**Stated task 1**
From the course document on programming project grading, output the passage that starts with "Project Grading" and continues through "test your program(s).", reproducing it verbatim.

**Given text**
::::
The George Washington University
Department of Computer Science
CSci 131 -- Algorithms and Data Structures I
Preparation and Grading of Programming Projects:
the Importance of Professionalism
Spring 2000
Introduction
This course is taught under the assumption that the students have a semester's
experience with programming and program design, equivalent to CSci 51.
Projects are of a difficulty and complexity that someone at this level
can reasonably be expected to handle.
It is, however, important for you to realize that one of the purposes
of this course is to help you begin your preparation for a profession.
If you are a major in Computer Science or Computer Engineering, you will
find that your experience here will serve you well. Even if you never take
another course in computing, you will have learned much about the kinds
of techniques professionals use and especially about the courtesy that
they are expected to show to others needing to read and understand their
work.
The conventional scheme used in universities to assess a student's accomplishments
is the grade. We therefore use a grading system to assess your success
not only in writing a program that "works," but also in completing a project
that meets the standards of professionalism we have set. Meeting these
standards is neither especially difficult, nor especially burdensome in
terms of your time.
We hope that you will realize that we are not just being bureaucratic,
and that you will understand the benefits of what we are asking you to
do. In any event, we are giving you, through the grading system, a tangible
incentive to do it.
Project Grading
Your grade will be assigned on the basis of 20 points; partial credit is
always given where appropriate. Unless otherwise specified, here is the
grade allocation. See Project Preparation below for more details.
-
6 points, or 30%, are given for the correctness of your program as shown
by the source listing and test run(s).
-
4 points, or 20%, are given for your Test Plan(s), in which you describe
and justify the test cases you will use to test your program(s).
-
4 points, or 20%, are given for the structure and style of your program,
including indentation, consistent capitalization, blank lines for readability,
appropriate level of comments, etc.
::::
**Stated task 2**
Return verbatim the lines of the records, beginning with the first line of the records and continuing through the line that contains "Looking at the", with that line included.
::::
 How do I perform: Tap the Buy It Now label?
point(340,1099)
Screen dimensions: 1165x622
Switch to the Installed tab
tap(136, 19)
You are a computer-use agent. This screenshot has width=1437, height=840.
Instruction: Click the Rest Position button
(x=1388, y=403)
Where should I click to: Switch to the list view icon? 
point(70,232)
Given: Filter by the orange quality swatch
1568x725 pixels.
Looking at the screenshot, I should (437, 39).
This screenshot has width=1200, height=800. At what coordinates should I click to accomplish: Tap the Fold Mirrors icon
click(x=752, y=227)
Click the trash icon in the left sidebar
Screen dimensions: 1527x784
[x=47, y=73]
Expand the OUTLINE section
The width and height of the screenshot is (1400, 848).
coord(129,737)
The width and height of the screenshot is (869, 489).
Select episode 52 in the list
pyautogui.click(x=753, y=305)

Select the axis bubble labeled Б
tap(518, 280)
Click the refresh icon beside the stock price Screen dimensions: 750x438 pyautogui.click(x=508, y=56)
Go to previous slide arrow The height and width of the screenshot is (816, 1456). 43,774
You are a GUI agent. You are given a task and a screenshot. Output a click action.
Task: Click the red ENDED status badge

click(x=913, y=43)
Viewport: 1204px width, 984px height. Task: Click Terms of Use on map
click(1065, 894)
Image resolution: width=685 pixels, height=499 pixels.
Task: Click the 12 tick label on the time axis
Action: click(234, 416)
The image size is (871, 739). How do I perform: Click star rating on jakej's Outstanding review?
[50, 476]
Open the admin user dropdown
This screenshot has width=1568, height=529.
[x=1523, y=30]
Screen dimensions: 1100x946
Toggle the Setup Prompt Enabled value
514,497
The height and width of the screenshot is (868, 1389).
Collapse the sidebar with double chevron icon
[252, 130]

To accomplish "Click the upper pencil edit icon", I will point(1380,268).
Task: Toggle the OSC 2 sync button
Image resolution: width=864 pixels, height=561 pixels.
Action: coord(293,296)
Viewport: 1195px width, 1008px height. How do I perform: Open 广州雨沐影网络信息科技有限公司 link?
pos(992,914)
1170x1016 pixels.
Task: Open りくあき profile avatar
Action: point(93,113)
::::
**Exercise solution 1**
Project Grading
Your grade will be assigned on the basis of 20 points; partial credit is
always given where appropriate. Unless otherwise specified, here is the
grade allocation. See Project Preparation below for more details.
-
6 points, or 30%, are given for the correctness of your program as shown
by the source listing and test run(s).
-
4 points, or 20%, are given for your Test Plan(s), in which you describe
and justify the test cases you will use to test your program(s).

**Exercise solution 2**
 How do I perform: Tap the Buy It Now label?
point(340,1099)
Screen dimensions: 1165x622
Switch to the Installed tab
tap(136, 19)
You are a computer-use agent. This screenshot has width=1437, height=840.
Instruction: Click the Rest Position button
(x=1388, y=403)
Where should I click to: Switch to the list view icon? 
point(70,232)
Given: Filter by the orange quality swatch
1568x725 pixels.
Looking at the screenshot, I should (437, 39).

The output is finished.